I’m in my 30s. I’ve been depressed my entire life; my first memories are as early as 2 or 3, of me standing in my crib screaming my head off, wondering why my mother won’t come to me. But neither my mother nor my father ever really did. They managed to care and provide for me very well, and still be emotionally negligent and abusive. Even now, I have the emotional development of a 15 yr old. Waiting, always waiting. Lingering and hovering around my mom – I live with her now – hoping for an opportunity to sit with her, be with her, even though I know I’m just going to irritate her and she’ll push me away. I still keep doing it, even though it hurts me every time, I still keep going back and waiting, lingering. I want to to crawl into her bed and sleep next to her, have her hug me and be with me, but I know she’d never allow it. She never has.

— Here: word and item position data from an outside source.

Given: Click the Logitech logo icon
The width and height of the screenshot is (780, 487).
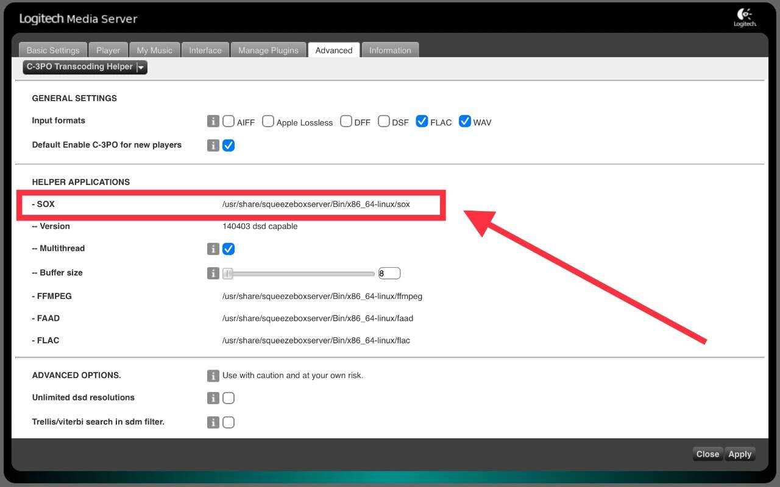Looking at the screenshot, I should pos(745,18).
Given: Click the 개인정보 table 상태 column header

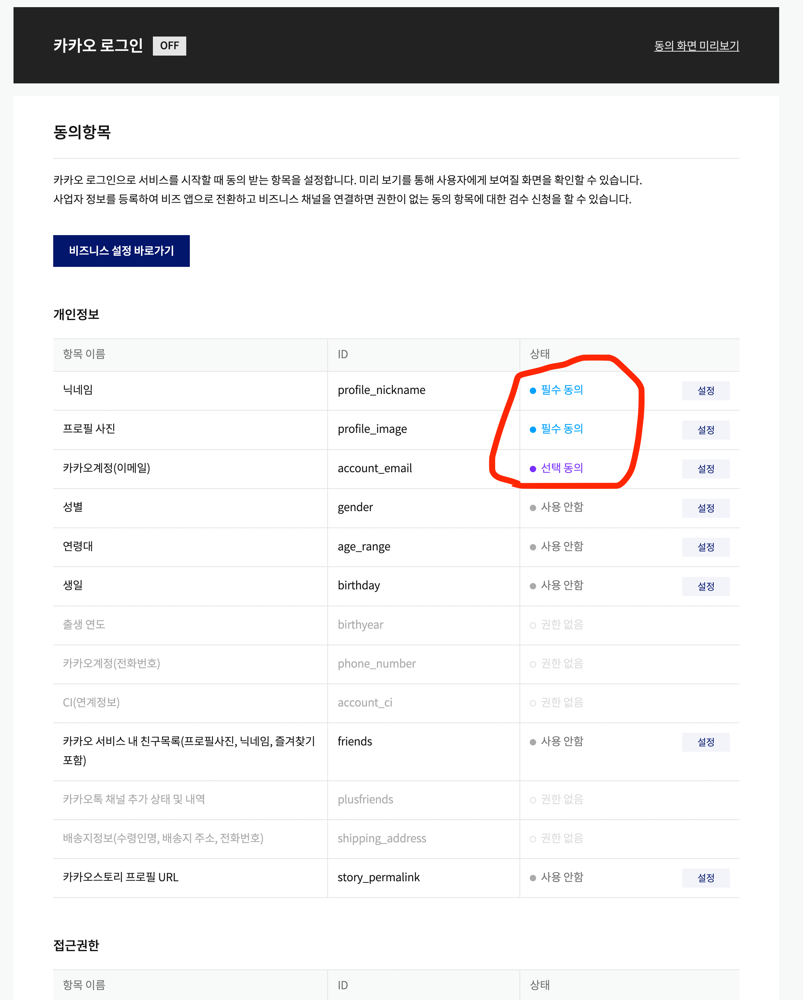Looking at the screenshot, I should tap(540, 354).
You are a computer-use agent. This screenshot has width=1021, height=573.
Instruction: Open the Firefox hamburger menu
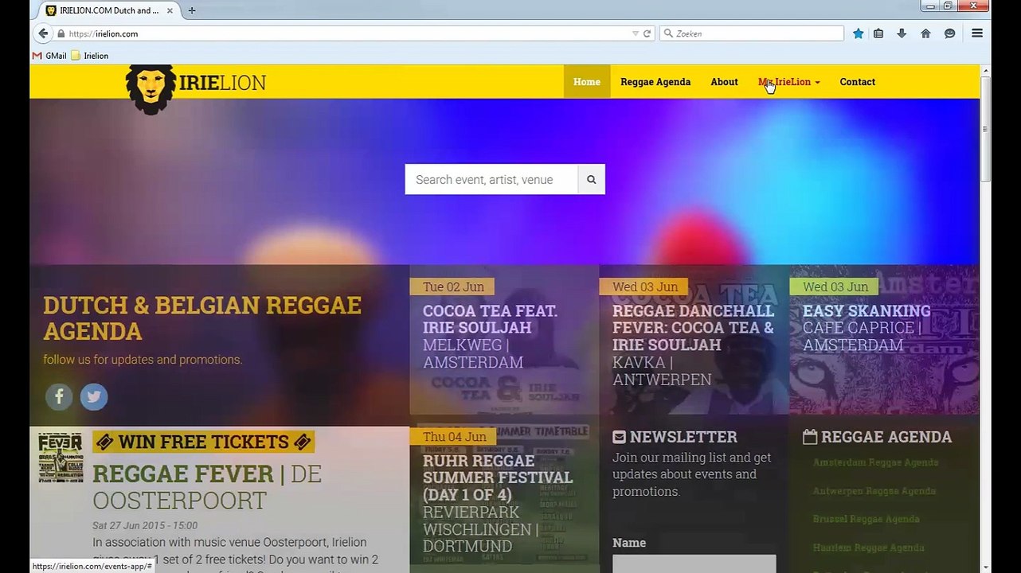pyautogui.click(x=977, y=33)
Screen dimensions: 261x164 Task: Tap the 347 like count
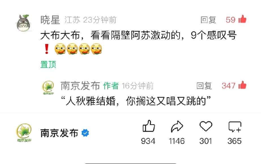(x=228, y=86)

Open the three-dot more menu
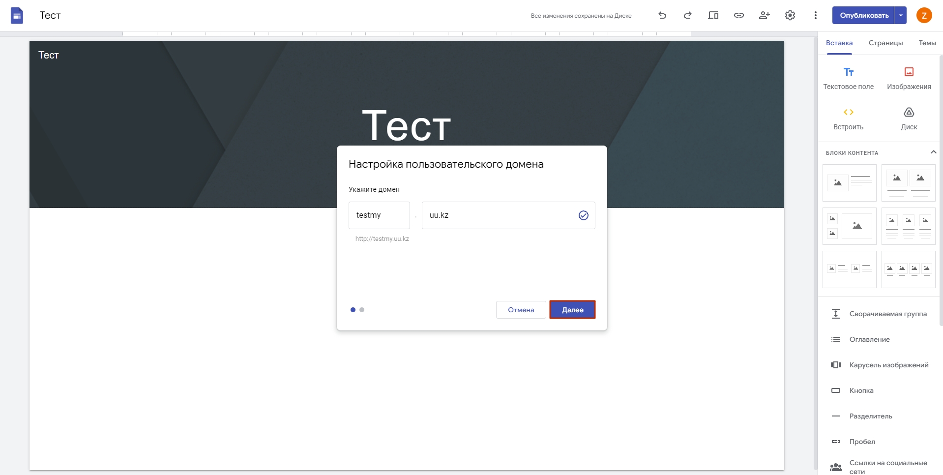point(815,15)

My father moved away and started a new family. They seem to be very happy. My father confuses me. When I was a little girl, hugging and kissing him felt very… wrong. I’ve only now realized, as an adult, that my relationship with my father was not normal. There was no sexual abuse or any sexual activity of any kind, but my therapist says I behave as if I were sexually abused. Regardless, I can’t have any kind of romantic relationship with a man as a result. I swoop in, relishing in the new-love scenarios, and then I destroy the relationship, run away, and shut them out. I do this over and over and over again. It’s even worse with women; women I almost abuse. I use them and discard them. They mean nothing to me.
Approaching my middle years rapidly, I’ve given up hope of having children. I’ve developed a mild case of agoraphobia, so I haven’t worked in 2.5 yrs, now living with my mother in the middle of nowhere. All my friends and family have lives of their own, but I have nothing. Apathy. Emptiness. No ambition. No will. No desire.
I tried to cut my wrist open in February of 2011. I didn’t cut deep, I just… wanted to see what would happen, where this action would leave me, what the consequences would be. All I knew was I had to act, in whatever misguided way I could. I wound up in the ER at 2am, and then into a police cruiser to the nearest “acute care facility” aka psych hospital. It was miserable. They changed my meds completely so I was a zombie the entire time. I received nothing of value from that experience, except that in no way will I ever be returning… so I better do it right the next time. No hesitations, no squeamishness, no opening my mother’s door and dripping blood on her carpet.
I’ve had a “plan” for a long time now. When my cats pass away – they are my final obligation at the moment, the only thing keeping me here – when I’m about 40 yrs old, then I’ll do it. Then I’ll really have nothing. It’s sad that I care for the welfare of my animals more than myself. That I would think of them living after my death and what they would go through, before I think of my friends’ and family’s reactions and what they would go through, how it would hurt them. But I guess my cats are innocent. They love me unconditionally.
There is nothing in front of me. Nothing. I have no purpose, except to feel pain and sorrow and guilt. Well, I think I’ve felt this way long enough. I just want it all to end. To lay down and not wake up. I’m tired… so tired.
7 comments
Hey Missy,
You actually sound pretty self aware and actually quite together and strong, all thngs considered.
People can get in the dumps pretty easy in this life, and being isolated doesnt help anyone, even normal people go a bit bonkers, if i could use that expression 🙂
You showed some courage here in at least being brave enought to tell your story, so you have some inner qualities that are quite useful in life.
You ever want to chat/pass the time (note im from down under so time zones etc) then please feel free to say hi – just add my handle name here to 389@gmail.com for email or 389@hotmail.com for msn …always happy to chat.
Life can be tough certainly, but it’s how we handle adversity that best defines us.
Take care okay…
thank you, you’re words are very reassuring. I plan to keep writing here.
Touching stuff, very….I would check out the post entitled Woh! Or search on youtube John Bradshaw-‘Homecoming’ It will shed light on why you’re at where you are. Not your fault in any way. The stats for abuse are pretty high, and any form of abuse of any kind can throw you off the rails for later life. Feel free to msg me if you want…skype id softsoul9 Take care.
thank you, I will check out the video. and thanks for the reminder of the lesson from my pets. <3
So I watched all the Bradshaw videos on YouTube that I could find and I’m simply amazed. Thank you so much for bring this to my attention. His words ring so truly with me, I’m going to have to tell my own therapist about this… although I’m sure she knows who he is. Thank you… that’s all I can say.
Your pets are teaching and reflecting back to you and invaluable powerful lesson…to love yourself unconditionally. Your experience is not a reflection of your worth or value. Your life is worth resurrecting, that includes the lovely gal living it.